» **TASK TO CARRY OUT**
Copy out every line of the data exactly.
··· EXCERPTED DATA ···
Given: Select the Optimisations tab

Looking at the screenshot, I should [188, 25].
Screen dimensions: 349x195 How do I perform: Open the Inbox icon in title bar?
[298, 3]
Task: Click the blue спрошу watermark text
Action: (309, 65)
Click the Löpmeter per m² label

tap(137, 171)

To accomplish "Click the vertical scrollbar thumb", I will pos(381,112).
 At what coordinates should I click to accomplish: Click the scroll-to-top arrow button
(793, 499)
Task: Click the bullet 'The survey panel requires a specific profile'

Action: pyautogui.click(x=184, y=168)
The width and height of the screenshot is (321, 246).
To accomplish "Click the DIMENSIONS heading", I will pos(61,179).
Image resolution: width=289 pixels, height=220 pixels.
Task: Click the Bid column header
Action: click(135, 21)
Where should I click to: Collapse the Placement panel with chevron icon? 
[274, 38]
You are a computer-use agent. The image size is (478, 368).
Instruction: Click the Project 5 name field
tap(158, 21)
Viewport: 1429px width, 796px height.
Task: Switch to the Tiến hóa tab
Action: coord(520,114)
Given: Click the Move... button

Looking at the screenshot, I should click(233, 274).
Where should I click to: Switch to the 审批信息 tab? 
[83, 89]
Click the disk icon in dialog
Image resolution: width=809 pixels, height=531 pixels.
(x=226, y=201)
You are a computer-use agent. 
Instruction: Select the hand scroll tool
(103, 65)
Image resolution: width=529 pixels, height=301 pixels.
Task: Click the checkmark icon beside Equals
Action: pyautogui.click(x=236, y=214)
···
» **EXERCISE OUTPUT**
Given: Select the Optimisations tab

Looking at the screenshot, I should [188, 25].
Screen dimensions: 349x195 How do I perform: Open the Inbox icon in title bar?
[298, 3]
Task: Click the blue спрошу watermark text
Action: (309, 65)
Click the Löpmeter per m² label

tap(137, 171)

To accomplish "Click the vertical scrollbar thumb", I will pos(381,112).
 At what coordinates should I click to accomplish: Click the scroll-to-top arrow button
(793, 499)
Task: Click the bullet 'The survey panel requires a specific profile'

Action: pyautogui.click(x=184, y=168)
The width and height of the screenshot is (321, 246).
To accomplish "Click the DIMENSIONS heading", I will pos(61,179).
Image resolution: width=289 pixels, height=220 pixels.
Task: Click the Bid column header
Action: click(135, 21)
Where should I click to: Collapse the Placement panel with chevron icon? 
[274, 38]
You are a computer-use agent. The image size is (478, 368).
Instruction: Click the Project 5 name field
tap(158, 21)
Viewport: 1429px width, 796px height.
Task: Switch to the Tiến hóa tab
Action: coord(520,114)
Given: Click the Move... button

Looking at the screenshot, I should click(233, 274).
Where should I click to: Switch to the 审批信息 tab? 
[83, 89]
Click the disk icon in dialog
Image resolution: width=809 pixels, height=531 pixels.
(x=226, y=201)
You are a computer-use agent. 
Instruction: Select the hand scroll tool
(103, 65)
Image resolution: width=529 pixels, height=301 pixels.
Task: Click the checkmark icon beside Equals
Action: pyautogui.click(x=236, y=214)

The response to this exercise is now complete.